→ **Data rows**
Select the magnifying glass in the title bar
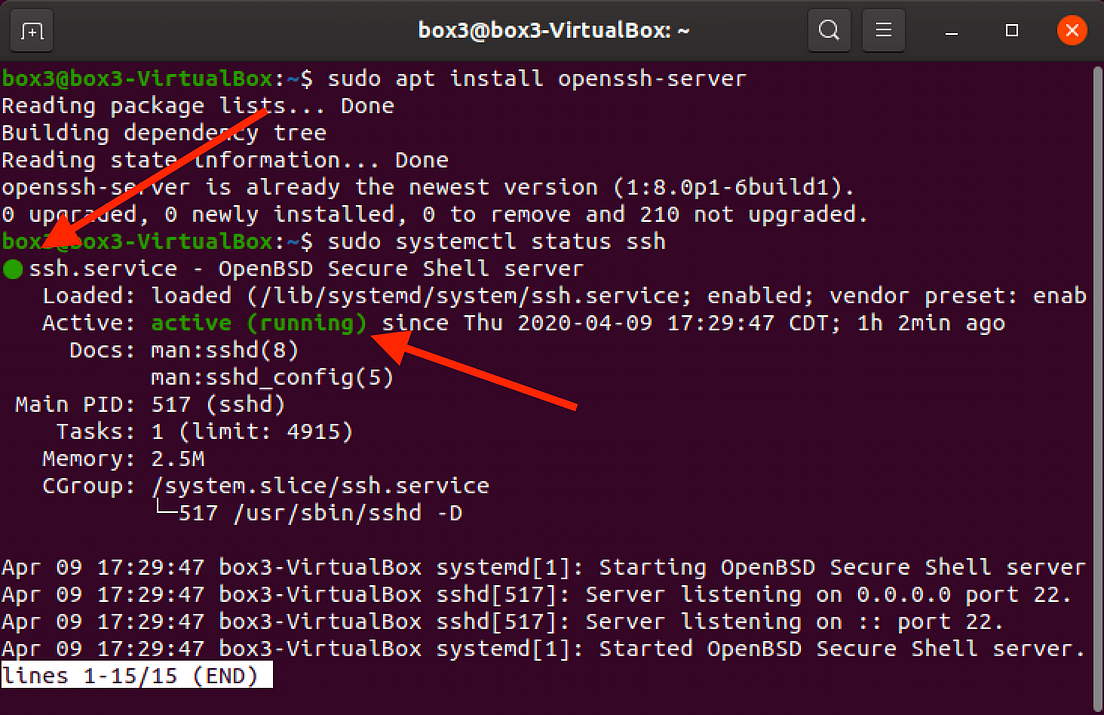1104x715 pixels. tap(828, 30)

==

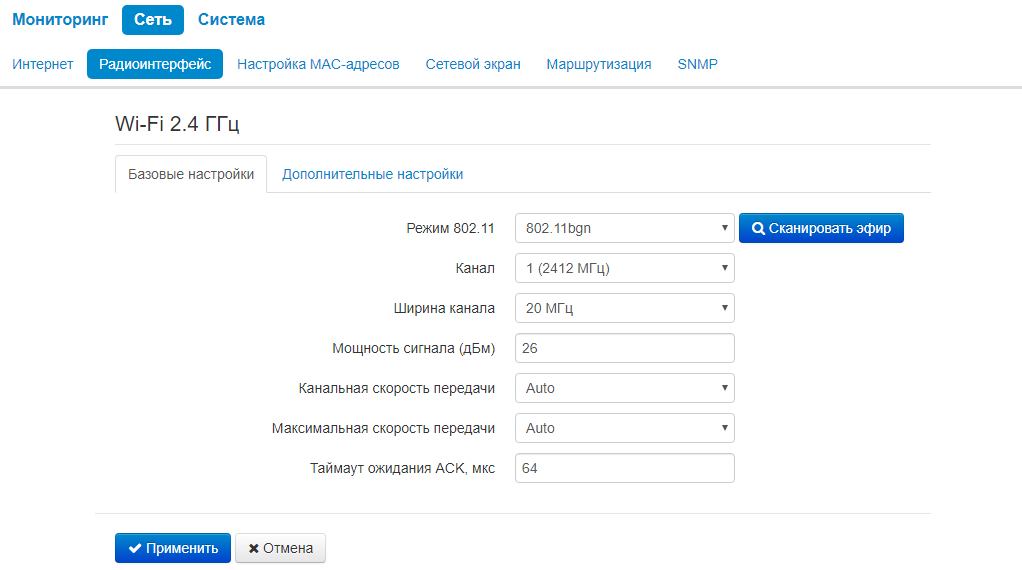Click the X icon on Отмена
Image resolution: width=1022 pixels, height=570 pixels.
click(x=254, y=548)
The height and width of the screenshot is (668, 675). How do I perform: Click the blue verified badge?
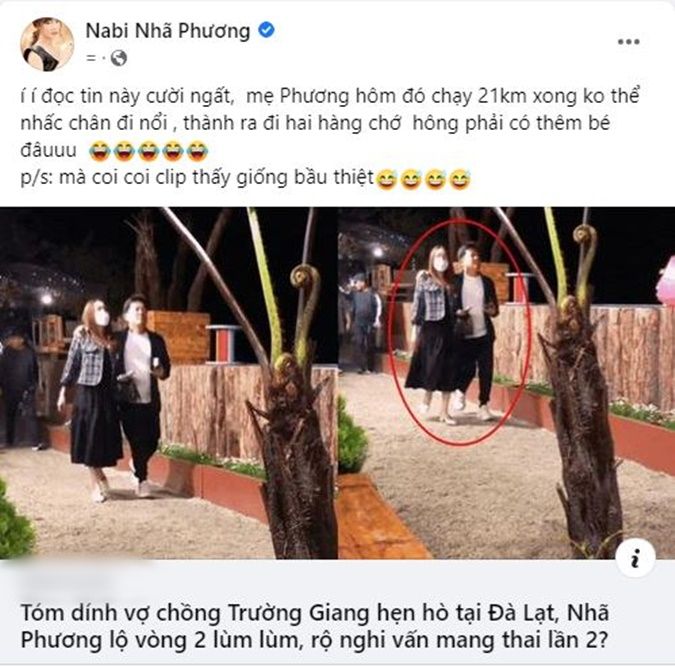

→ **Your objective**
Return the items word for word, starting at the line that contains "Click the X icon on Отмена" and ending after the line that contains "The height and", with both of those lines included. Omit the pictures from your answer.

→ **Answer to the exercise**
Click the X icon on Отмена
Image resolution: width=1022 pixels, height=570 pixels.
click(x=254, y=548)
The height and width of the screenshot is (668, 675). How do I perform: Click the blue verified badge?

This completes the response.